## Exercise details
Every line from the one containing "Where should I" to the end of the records below should be returned exactly; pictures are to be dropped.

[Dataset excerpts]
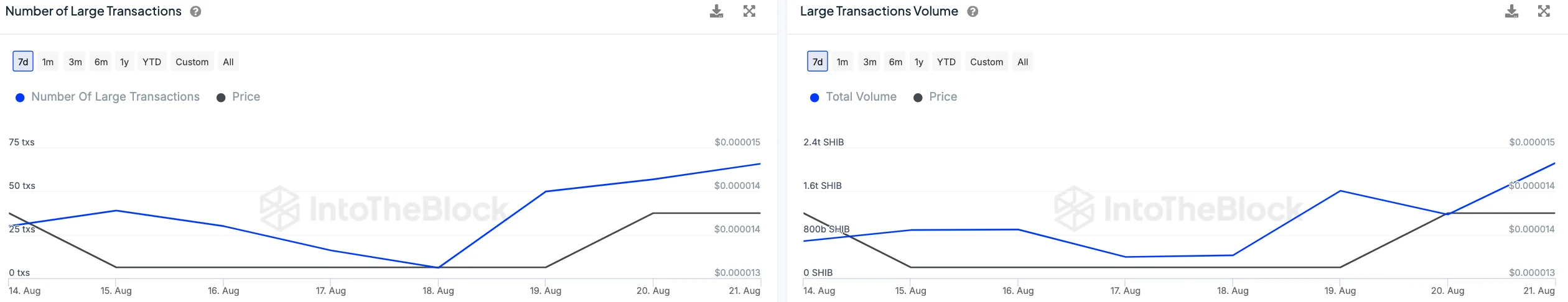Viewport: 1568px width, 302px height.
Task: Download the Large Transactions Volume chart
Action: click(x=1511, y=11)
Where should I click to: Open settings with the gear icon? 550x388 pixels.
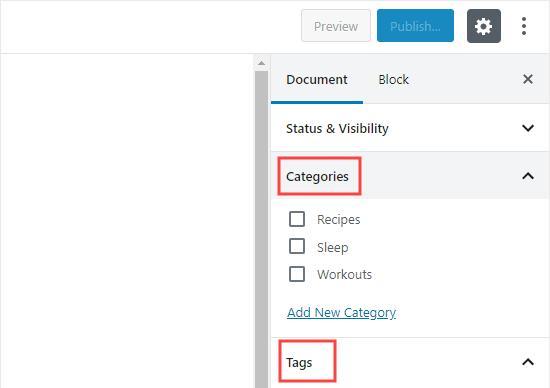(x=484, y=26)
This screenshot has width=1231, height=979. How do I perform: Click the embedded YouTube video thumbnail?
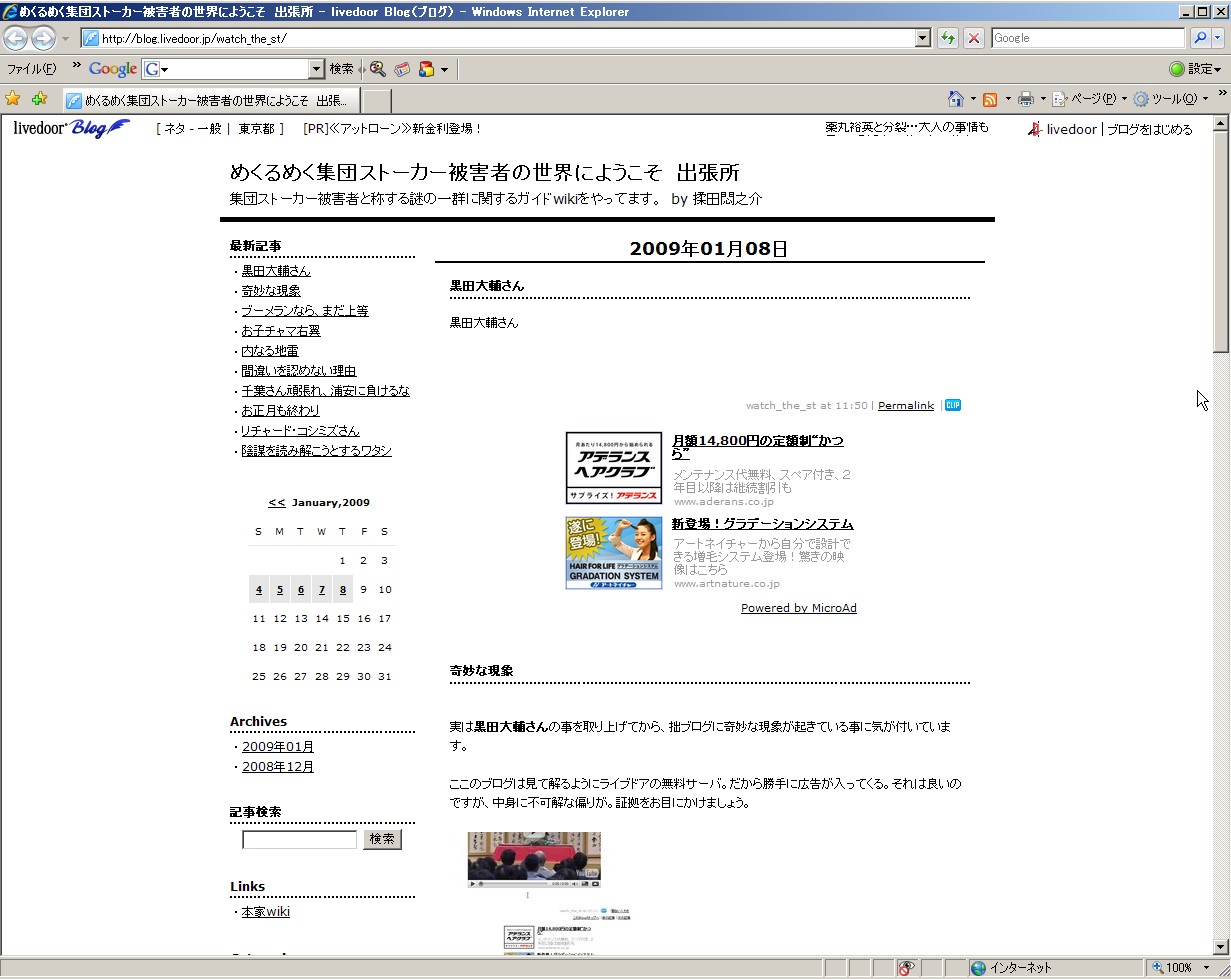click(534, 859)
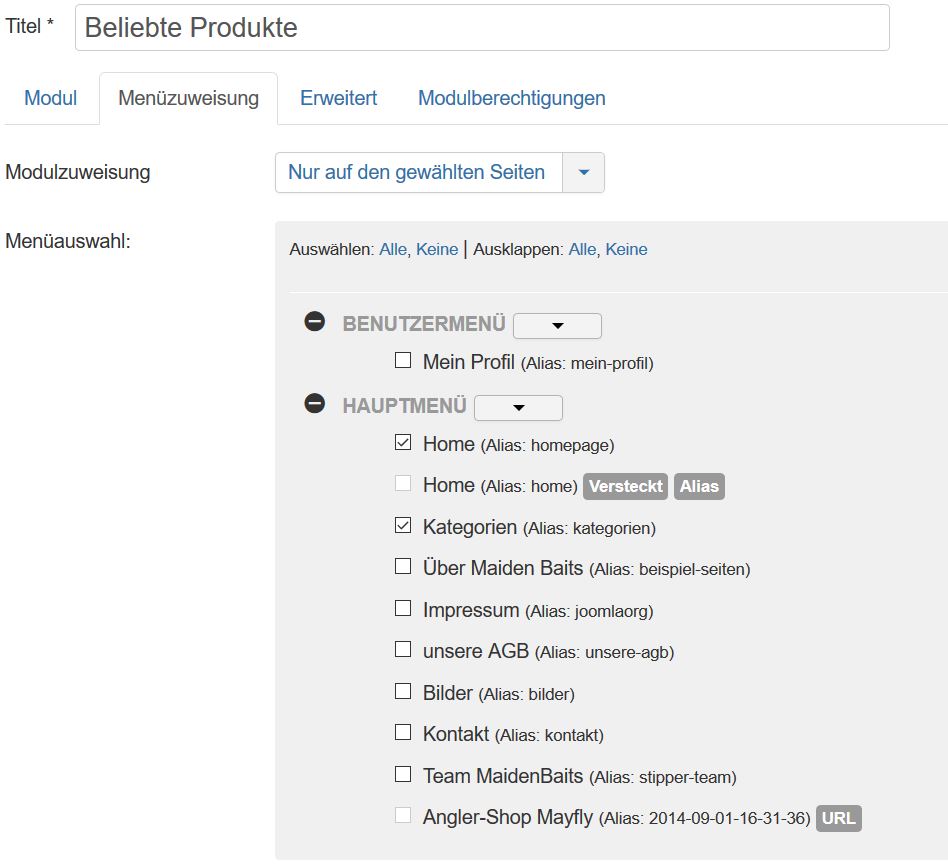This screenshot has width=948, height=868.
Task: Collapse the Hauptmenü tree with minus icon
Action: pos(315,404)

## Finished exercise
Where should I click to: Open settings with the gear icon? 550x388 pixels.
(x=484, y=26)
This screenshot has width=1231, height=979. How do I perform: Click the embedded YouTube video thumbnail?
click(534, 859)
This screenshot has width=948, height=868.
Task: Collapse the Hauptmenü tree with minus icon
Action: pos(315,404)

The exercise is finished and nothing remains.